▶ **TEXT EXCERPT**:
--- START ---
By: katie
Subject: A couple more questions to our GGs (Genetic Girls)
1) When you get dressed up for an evening out with the girls are you dressing for yourself or to impress your friends? I'm assuming that you are not dressing to attract any unwanted attention from men.
Em said how much better she felt about making an effort and how compliments made her feel better.
Women always seem to compliment each other whereas men just take the michael.
2) If you think you look good does it lift your mood? Can you change your mood with clothes?
3) When you are looking to buy new clothes do you look at the models and think I'll look good in that or she looks attractive in that it'll do the same for me?
4) When you think of your husbands alter ego do you think of her as competition (another woman in the marriage) or as part of him?
A bit random but we're throwing questions in that come into our heads at the moment.
By: Katie
Subject: Extra Comment
I thought that this was a valid reply to some of Sindy's concerned and didn't want it to get lost further down the blog so I posted it again. There is a lot going on at the moment and unless you make the effort it can be hard to follow. So excuse my double post.
I don't think its the label 'crossdressers wife' that is the problem. The partner of the main subject will always get the anonymous tag line. Davina McCall and her husband?
The issue is that Sindy and other wives/partners are the wife of a crossdressers with all the social stigma that that entails. When I asked the question about it being a 'burden' this was really the response I was expecting. Maybe keeping the secret is not a burden but a wife / partner will always have the same fears that we, as crossdressers, have about being found out. It can affect us and our families both socially and financially which is why many of us decide to keep in private and in many cases from our wives and partners.
It doesn't make it right but it does give an element of protection for the ones you love.
My biggest concern is always for my wife and children. I know the easy answer is just 'give it up' but I think that that demonstrates the huge need that I and many others have to crossdress. As I said before if there was a pill then I'd take it.
I get Davina's points about it being harmless fun and a good way to relax. It is. But this fear will exist until it becomes socially acceptable which I think is a long way off. I don't see it happening in my lifetime anyway or at least for people of my generation!
--- END ---
▶ **WHAT YOU WILL DO**:
Reproduce the blog text word for word, starting with "1) When you" and going on through "same for me?". The material that comes next has no connection to the blog text.

▶ **DATASET ENTRIES**:
--- START ---
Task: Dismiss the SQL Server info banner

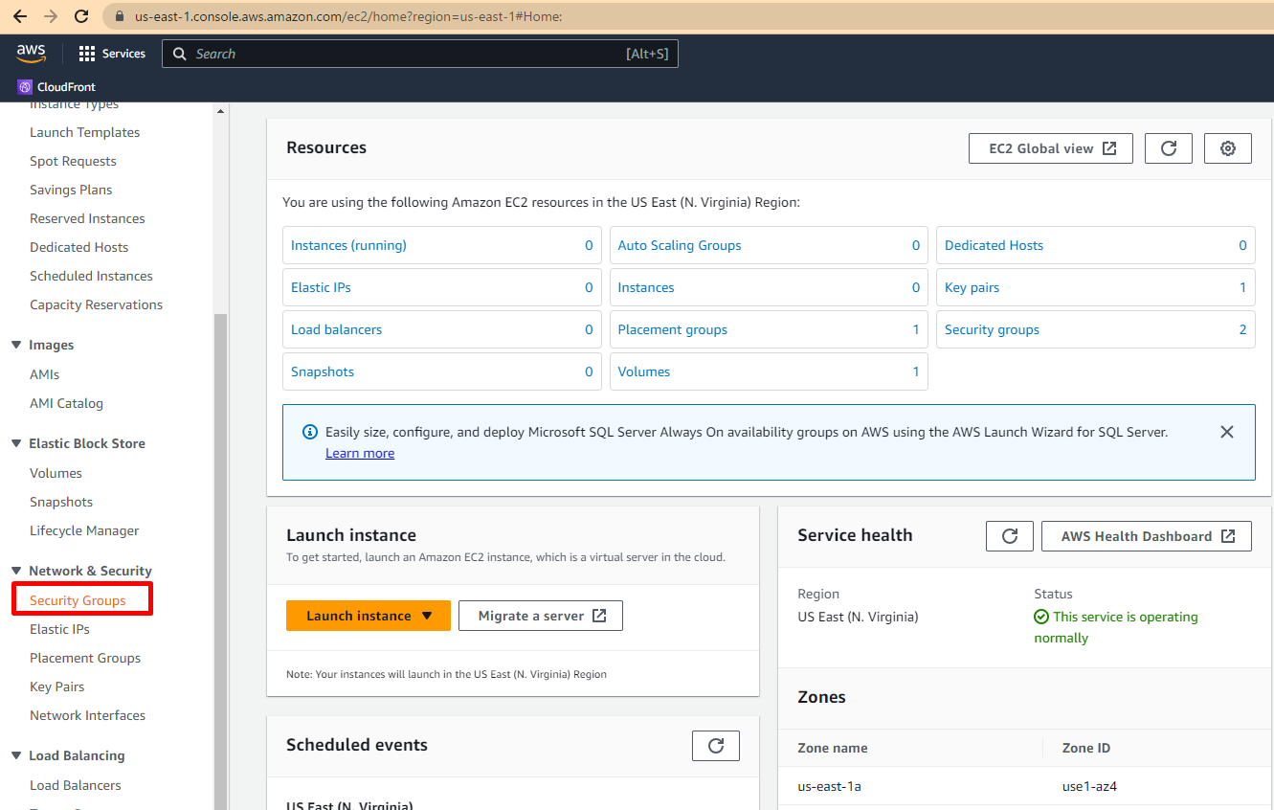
--- END ---
--- START ---
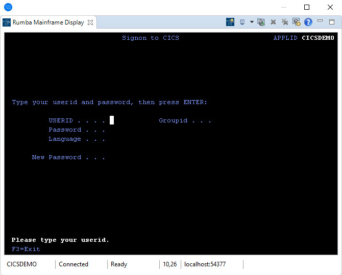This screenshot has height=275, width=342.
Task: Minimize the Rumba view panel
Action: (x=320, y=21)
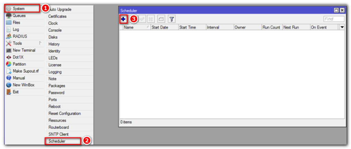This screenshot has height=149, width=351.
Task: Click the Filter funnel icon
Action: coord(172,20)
--- END ---
--- START ---
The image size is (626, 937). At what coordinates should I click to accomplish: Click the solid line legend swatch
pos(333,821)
--- END ---
▶ **RESPONSE BELOW**:
1) When you get dressed up for an evening out with the girls are you dressing for yourself or to impress your friends? I'm assuming that you are not dressing to attract any unwanted attention from men.
Em said how much better she felt about making an effort and how compliments made her feel better.
Women always seem to compliment each other whereas men just take the michael.
2) If you think you look good does it lift your mood? Can you change your mood with clothes?
3) When you are looking to buy new clothes do you look at the models and think I'll look good in that or she looks attractive in that it'll do the same for me?